▶ **Text segment**:
——

Why do implementations of "stdint.h" disagree on the definition of UINT8_C?

Question

The UINT8_C macro is defined in "stdint.h", with the following specification: The macro UINTN_C(value) shall expand to an integer constant expression corresponding to the type uint_leastN_t.

In the wild, however, implementations differ:

#define UINT8_C(value) ((uint8_t) __CONCAT(value, U))  // AVR-libc
#define UINT8_C(x_)    (static_cast<std::uint8_t>(x_)) // QP/C++
#define UINT8_C(c)     c                               // GNU C Library

The first two implementations seem roughly equivalent, but the third one behaves differently: for example, the following program prints 1 with AVR-libc and QP/C++, but -1 with glibc (because right shifts on signed values propagate the sign bit).

std::cout << (UINT8_C(-1) >> 7) << std::endl; // prints -1 in glibc

The implementation of UINT16_C displays the same behavior, but not UINT32_C, because its definition includes the U suffix:

#define UINT32_C(c) c ## U

Interestingly, glibc's definition of UINT8_C changed in 2006, due to a bug report. The previous definition was #define UINT8_C(c) c ## U, but that produced incorrect output (false) on -1 < UINT8_C(0) due to integer promotion rules.

——

▶ **Task requirements**:
**A)** Sum up the UINT8_C question in two sentences.
**B)** Please give again everything in the UINT8_C question from "The implementation of" down to "integer promotion rules.".

▶ **Record list**:
——

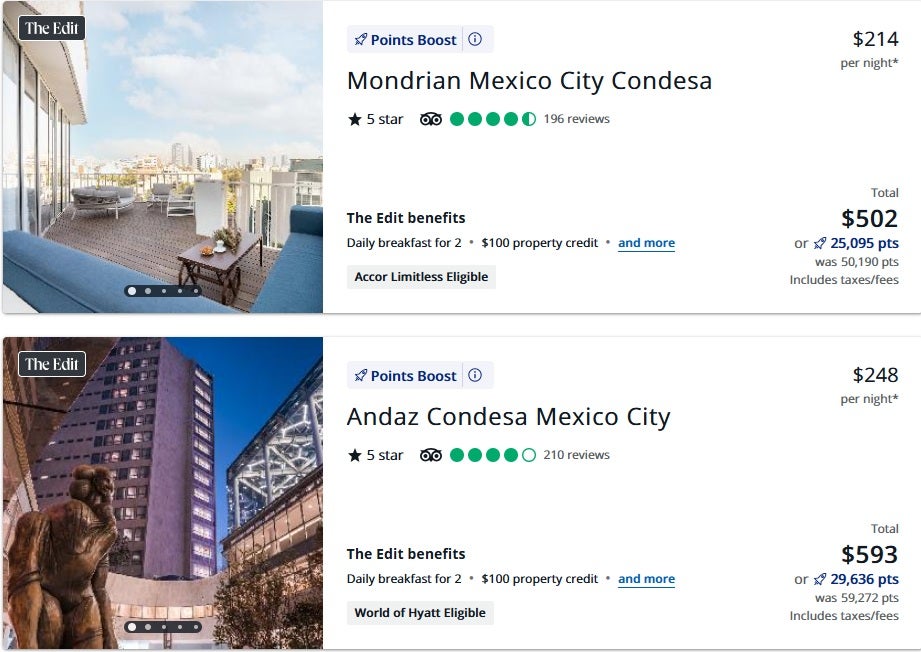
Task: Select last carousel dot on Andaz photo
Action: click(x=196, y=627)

——

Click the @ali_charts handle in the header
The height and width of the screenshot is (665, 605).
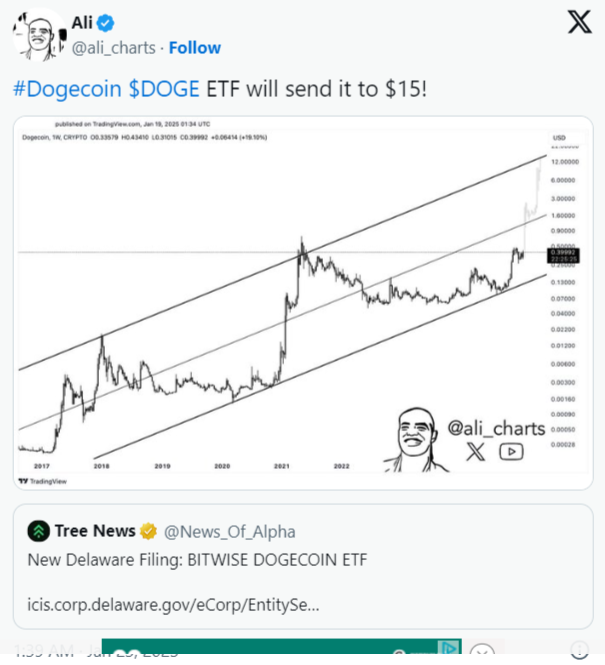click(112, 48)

——

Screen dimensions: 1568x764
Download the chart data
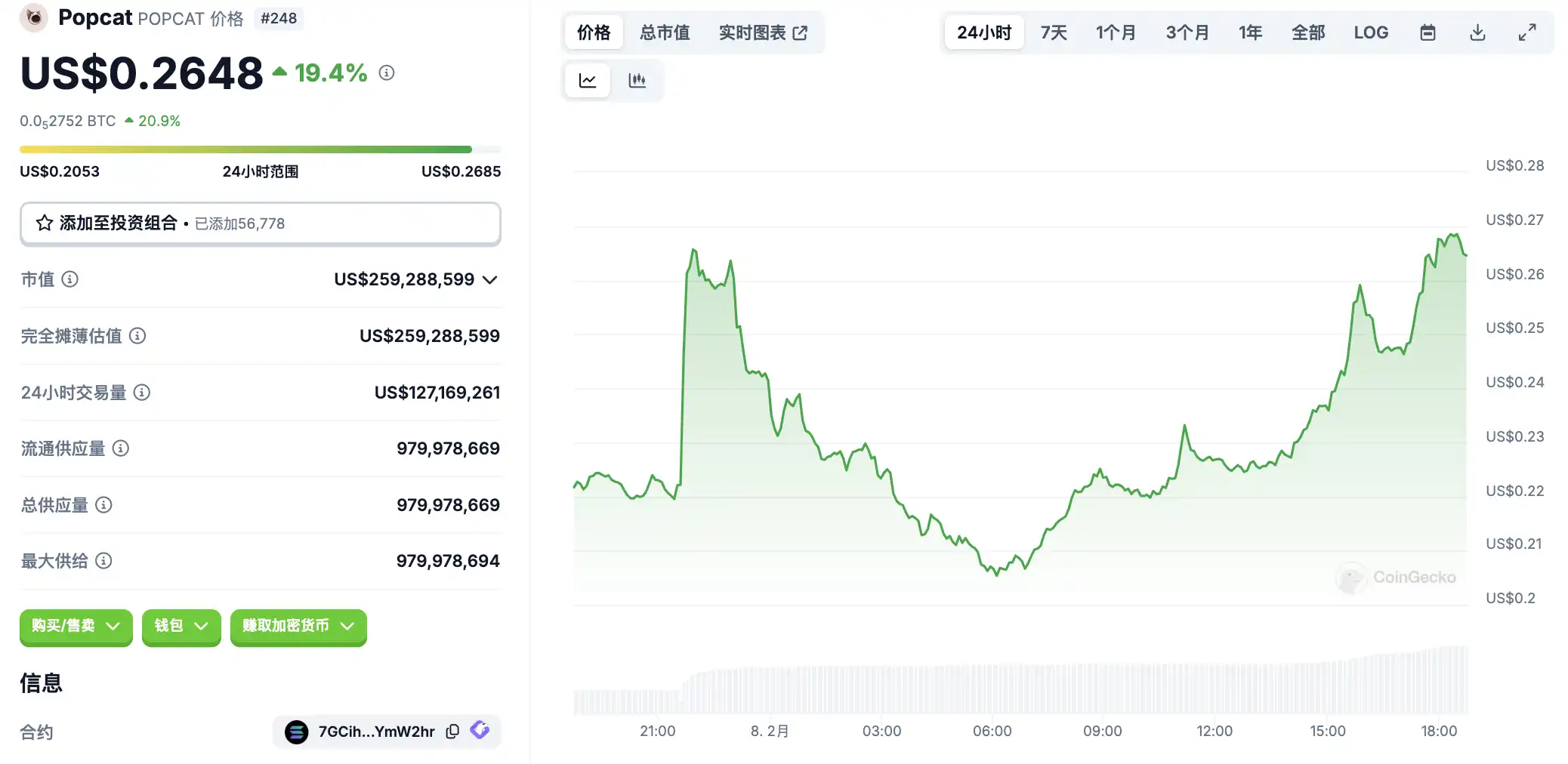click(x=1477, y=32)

——

▶ **Answers to each task**:
**A)** The specification in "stdint.h" requires UINTN_C(value) to expand to an integer constant expression for uint_leastN_t, but AVR-libc and QP/C++ define UINT8_C with a cast to uint8_t while the GNU C Library leaves the value as is, so (UINT8_C(-1) >> 7) prints 1 with the first two and -1 with glibc. The same happens with UINT16_C but not with UINT32_C, whose glibc definition adds the U suffix, and glibc's UINT8_C used that suffix too until a 2006 bug report showed it made -1 < UINT8_C(0) come out false because of integer promotion rules.

**B)**
The implementation of UINT16_C displays the same behavior, but not UINT32_C, because its definition includes the U suffix:

#define UINT32_C(c) c ## U

Interestingly, glibc's definition of UINT8_C changed in 2006, due to a bug report. The previous definition was #define UINT8_C(c) c ## U, but that produced incorrect output (false) on -1 < UINT8_C(0) due to integer promotion rules.